Task brief: Would you output all the data exactly as it stands?

Data shown:
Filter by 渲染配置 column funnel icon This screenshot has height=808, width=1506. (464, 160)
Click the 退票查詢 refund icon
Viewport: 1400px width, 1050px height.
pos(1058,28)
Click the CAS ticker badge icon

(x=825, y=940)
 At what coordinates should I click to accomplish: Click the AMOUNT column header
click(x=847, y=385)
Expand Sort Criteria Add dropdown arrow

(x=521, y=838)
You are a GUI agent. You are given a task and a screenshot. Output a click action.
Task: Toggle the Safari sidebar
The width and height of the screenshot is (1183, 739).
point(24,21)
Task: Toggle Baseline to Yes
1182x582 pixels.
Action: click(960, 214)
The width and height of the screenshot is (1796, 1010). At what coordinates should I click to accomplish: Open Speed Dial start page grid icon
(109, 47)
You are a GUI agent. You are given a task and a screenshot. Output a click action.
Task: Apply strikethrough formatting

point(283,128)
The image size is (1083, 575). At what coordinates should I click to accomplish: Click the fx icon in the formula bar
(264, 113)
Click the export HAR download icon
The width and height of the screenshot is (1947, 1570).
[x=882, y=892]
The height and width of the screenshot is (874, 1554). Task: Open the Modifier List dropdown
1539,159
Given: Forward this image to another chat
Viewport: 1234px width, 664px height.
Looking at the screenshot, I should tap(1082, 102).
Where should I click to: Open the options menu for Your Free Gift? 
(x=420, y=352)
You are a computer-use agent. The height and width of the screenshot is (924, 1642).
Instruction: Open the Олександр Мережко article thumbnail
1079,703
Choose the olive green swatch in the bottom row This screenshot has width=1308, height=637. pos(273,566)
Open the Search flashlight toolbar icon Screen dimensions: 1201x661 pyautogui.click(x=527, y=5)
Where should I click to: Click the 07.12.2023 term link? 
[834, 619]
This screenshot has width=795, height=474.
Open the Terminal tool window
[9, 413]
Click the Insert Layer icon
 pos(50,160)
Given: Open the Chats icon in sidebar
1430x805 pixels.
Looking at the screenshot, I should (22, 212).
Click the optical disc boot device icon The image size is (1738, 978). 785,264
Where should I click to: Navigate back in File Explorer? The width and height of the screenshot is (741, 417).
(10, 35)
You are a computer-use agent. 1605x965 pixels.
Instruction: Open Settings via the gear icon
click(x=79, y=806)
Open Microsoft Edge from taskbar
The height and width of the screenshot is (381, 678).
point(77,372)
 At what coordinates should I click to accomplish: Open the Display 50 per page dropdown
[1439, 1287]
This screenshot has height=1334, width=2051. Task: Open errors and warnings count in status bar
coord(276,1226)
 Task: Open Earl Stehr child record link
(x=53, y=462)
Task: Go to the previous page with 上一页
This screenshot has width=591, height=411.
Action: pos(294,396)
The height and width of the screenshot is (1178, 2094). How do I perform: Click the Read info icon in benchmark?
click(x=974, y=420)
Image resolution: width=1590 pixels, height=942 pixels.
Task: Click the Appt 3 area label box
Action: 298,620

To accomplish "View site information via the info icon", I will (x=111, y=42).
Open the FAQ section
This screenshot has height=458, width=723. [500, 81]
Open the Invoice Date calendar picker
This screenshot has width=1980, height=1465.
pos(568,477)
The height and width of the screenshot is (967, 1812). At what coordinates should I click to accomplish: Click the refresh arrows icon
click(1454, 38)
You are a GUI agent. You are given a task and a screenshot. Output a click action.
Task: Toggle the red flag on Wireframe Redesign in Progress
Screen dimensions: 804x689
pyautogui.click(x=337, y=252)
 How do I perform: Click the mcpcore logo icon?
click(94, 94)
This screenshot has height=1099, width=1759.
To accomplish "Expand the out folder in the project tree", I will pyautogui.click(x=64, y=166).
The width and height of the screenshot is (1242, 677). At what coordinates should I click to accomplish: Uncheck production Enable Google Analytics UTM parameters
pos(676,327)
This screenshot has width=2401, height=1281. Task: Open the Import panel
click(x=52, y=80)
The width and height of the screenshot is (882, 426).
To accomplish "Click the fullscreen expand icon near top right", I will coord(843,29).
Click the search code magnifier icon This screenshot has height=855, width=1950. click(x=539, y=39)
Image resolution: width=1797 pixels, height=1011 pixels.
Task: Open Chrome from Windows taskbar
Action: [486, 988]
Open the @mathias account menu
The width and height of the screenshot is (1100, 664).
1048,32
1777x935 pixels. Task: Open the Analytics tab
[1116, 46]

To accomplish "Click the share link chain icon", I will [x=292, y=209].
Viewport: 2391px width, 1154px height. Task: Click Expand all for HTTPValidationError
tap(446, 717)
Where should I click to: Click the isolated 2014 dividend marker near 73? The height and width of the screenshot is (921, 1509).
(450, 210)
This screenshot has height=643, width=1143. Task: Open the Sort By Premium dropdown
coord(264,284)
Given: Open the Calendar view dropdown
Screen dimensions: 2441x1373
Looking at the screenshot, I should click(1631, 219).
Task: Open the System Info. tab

Answer area:
Filter by 渲染配置 column funnel icon This screenshot has height=808, width=1506. (464, 160)
Click the 退票查詢 refund icon
Viewport: 1400px width, 1050px height.
pos(1058,28)
Click the CAS ticker badge icon

(x=825, y=940)
 At what coordinates should I click to accomplish: Click the AMOUNT column header
click(x=847, y=385)
Expand Sort Criteria Add dropdown arrow

(x=521, y=838)
You are a GUI agent. You are given a task and a screenshot. Output a click action.
Task: Toggle the Safari sidebar
The width and height of the screenshot is (1183, 739).
point(24,21)
Task: Toggle Baseline to Yes
1182x582 pixels.
Action: click(960, 214)
The width and height of the screenshot is (1796, 1010). At what coordinates should I click to accomplish: Open Speed Dial start page grid icon
(109, 47)
You are a GUI agent. You are given a task and a screenshot. Output a click action.
Task: Apply strikethrough formatting

point(283,128)
The image size is (1083, 575). At what coordinates should I click to accomplish: Click the fx icon in the formula bar
(264, 113)
Click the export HAR download icon
The width and height of the screenshot is (1947, 1570).
[x=882, y=892]
The height and width of the screenshot is (874, 1554). Task: Open the Modifier List dropdown
1539,159
Given: Forward this image to another chat
Viewport: 1234px width, 664px height.
Looking at the screenshot, I should tap(1082, 102).
Where should I click to: Open the options menu for Your Free Gift? 
(x=420, y=352)
You are a computer-use agent. The height and width of the screenshot is (924, 1642).
Instruction: Open the Олександр Мережко article thumbnail
1079,703
Choose the olive green swatch in the bottom row This screenshot has width=1308, height=637. pos(273,566)
Open the Search flashlight toolbar icon Screen dimensions: 1201x661 pyautogui.click(x=527, y=5)
Where should I click to: Click the 07.12.2023 term link? 
[834, 619]
This screenshot has width=795, height=474.
Open the Terminal tool window
[9, 413]
Click the Insert Layer icon
 pos(50,160)
Given: Open the Chats icon in sidebar
1430x805 pixels.
Looking at the screenshot, I should (22, 212).
Click the optical disc boot device icon The image size is (1738, 978). 785,264
Where should I click to: Navigate back in File Explorer? The width and height of the screenshot is (741, 417).
(10, 35)
You are a computer-use agent. 1605x965 pixels.
Instruction: Open Settings via the gear icon
click(x=79, y=806)
Open Microsoft Edge from taskbar
The height and width of the screenshot is (381, 678).
point(77,372)
 At what coordinates should I click to accomplish: Open the Display 50 per page dropdown
[1439, 1287]
This screenshot has height=1334, width=2051. Task: Open errors and warnings count in status bar
coord(276,1226)
 Task: Open Earl Stehr child record link
(x=53, y=462)
Task: Go to the previous page with 上一页
This screenshot has width=591, height=411.
Action: pos(294,396)
The height and width of the screenshot is (1178, 2094). How do I perform: Click the Read info icon in benchmark?
click(x=974, y=420)
Image resolution: width=1590 pixels, height=942 pixels.
Task: Click the Appt 3 area label box
Action: 298,620

To accomplish "View site information via the info icon", I will (x=111, y=42).
Open the FAQ section
This screenshot has height=458, width=723. [500, 81]
Open the Invoice Date calendar picker
This screenshot has width=1980, height=1465.
pos(568,477)
The height and width of the screenshot is (967, 1812). At what coordinates should I click to accomplish: Click the refresh arrows icon
click(1454, 38)
You are a GUI agent. You are given a task and a screenshot. Output a click action.
Task: Toggle the red flag on Wireframe Redesign in Progress
Screen dimensions: 804x689
pyautogui.click(x=337, y=252)
 How do I perform: Click the mcpcore logo icon?
click(94, 94)
This screenshot has height=1099, width=1759.
To accomplish "Expand the out folder in the project tree", I will pyautogui.click(x=64, y=166).
The width and height of the screenshot is (1242, 677). At what coordinates should I click to accomplish: Uncheck production Enable Google Analytics UTM parameters
pos(676,327)
This screenshot has width=2401, height=1281. Task: Open the Import panel
click(x=52, y=80)
The width and height of the screenshot is (882, 426).
To accomplish "Click the fullscreen expand icon near top right", I will coord(843,29).
Click the search code magnifier icon This screenshot has height=855, width=1950. click(x=539, y=39)
Image resolution: width=1797 pixels, height=1011 pixels.
Task: Open Chrome from Windows taskbar
Action: [486, 988]
Open the @mathias account menu
The width and height of the screenshot is (1100, 664).
1048,32
1777x935 pixels. Task: Open the Analytics tab
[1116, 46]

To accomplish "Click the share link chain icon", I will [x=292, y=209].
Viewport: 2391px width, 1154px height. Task: Click Expand all for HTTPValidationError
tap(446, 717)
Where should I click to: Click the isolated 2014 dividend marker near 73? The height and width of the screenshot is (921, 1509).
(450, 210)
This screenshot has height=643, width=1143. Task: Open the Sort By Premium dropdown
coord(264,284)
Given: Open the Calendar view dropdown
Screen dimensions: 2441x1373
Looking at the screenshot, I should click(1631, 219).
Task: Open the System Info. tab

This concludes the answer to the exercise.